Investing in the Worker Experience

Customer experience leaders financially outperform laggards. Forrester Research calculates the advantage at 14%. While almost every company is chasing the CX hype cycle, many forget who creates and manages those experiences: employees. Here’s why you should also invest in the worker experience, including the ROI of doing so.

Your employees are highly connected in their personal lives through a variety of digital, mobile, and social channels. But they’re often forced to revert back to old technology at work. Peter Hinsseen describes the situation as:

Outside of work, employees live in the 21st century, but they go to work in the 20th century. This is likely a contributing factor to why only one-third of employees are actually engaged at work. So how can disenfranchised employees working with 20th-century technology create 21st-century customer experiences? They can’t.

Workers Deserve a Better Experience

According to the 2017 State of IT report, an overwhelming majority of employees want their companies to provide them with the same level of technology they experience in their personal lives. They need an internal infrastructure that fosters engagement, productivity, and agility.  These workers deserve an experience that is:

Responsive

Don’t force your employees to search multiple systems. Deliver the best information from across your enterprise’s ecosystem of record inside each of the engagement platforms your employees use.

Proactive

Don’t wait for the question to be asked. Automatically suggest related and contextual information based on who the employee is and what they are working on.

Predictive

Leverage predictive analytics and machine learning to constantly analyze what has worked well for others. Offer insights based on the wisdom of the crowd.

The ROI on Worker Experience

Most companies struggle to quantify the value of the worker experience. Some companies haven’t recognized the correlation between the worker and customer experience. CX programs can’t work without a group of talented and engaged employees driving them. Pairing the two together thrusts the worker experience discussion to executive levels because it is aligned to the highly popular and financially rewarding customer experience topic.

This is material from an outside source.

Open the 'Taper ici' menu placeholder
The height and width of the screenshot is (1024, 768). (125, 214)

As Nicole Kemp with Appirio so wisely said while referencing the “don’t put the cart before the horse” analogy: “Think of the horse as your workers and the cart as your customers. If you don’t take good care of your horse (worker experience)…it won’t pull your cart (customer experience) very far.”

Powerful Results

Offering a worker experience that is responsive, proactive, and predictive has yielded powerful results for companies.

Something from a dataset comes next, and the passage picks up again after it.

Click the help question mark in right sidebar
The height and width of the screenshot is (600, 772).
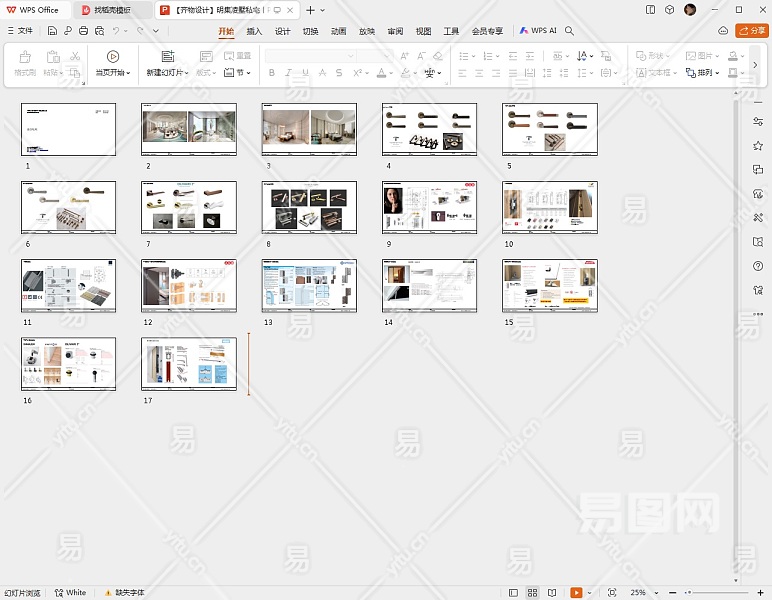[758, 266]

HERSHEY’S recently presented their strategy at KMWorld. After indexing a variety of different data and content sources, employees receive recommendations of resident experts along with the best content for specific topics, all based on analytics that identifies relevancy by user behavior and context, not just job titles and rules. Hershey’s stock has since increased 10%.

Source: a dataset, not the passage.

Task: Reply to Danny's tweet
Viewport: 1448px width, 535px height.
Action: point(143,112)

My client AECOM built a mobile first Intranet application for its 80,000 employees and consultants around the world. With unified access to a variety of different knowledge repositories, both internal and external, knowledge is proactively pushed to each employee at various steps within the engineering project management processes. AECOM’s stock price is up 30% since deploying this solution.

These are just a few powerful examples. More are available in the Guide to Building an Intelligent Workplace eBook.

Just remember, a successful customer experience is enabled by an effective worker experience.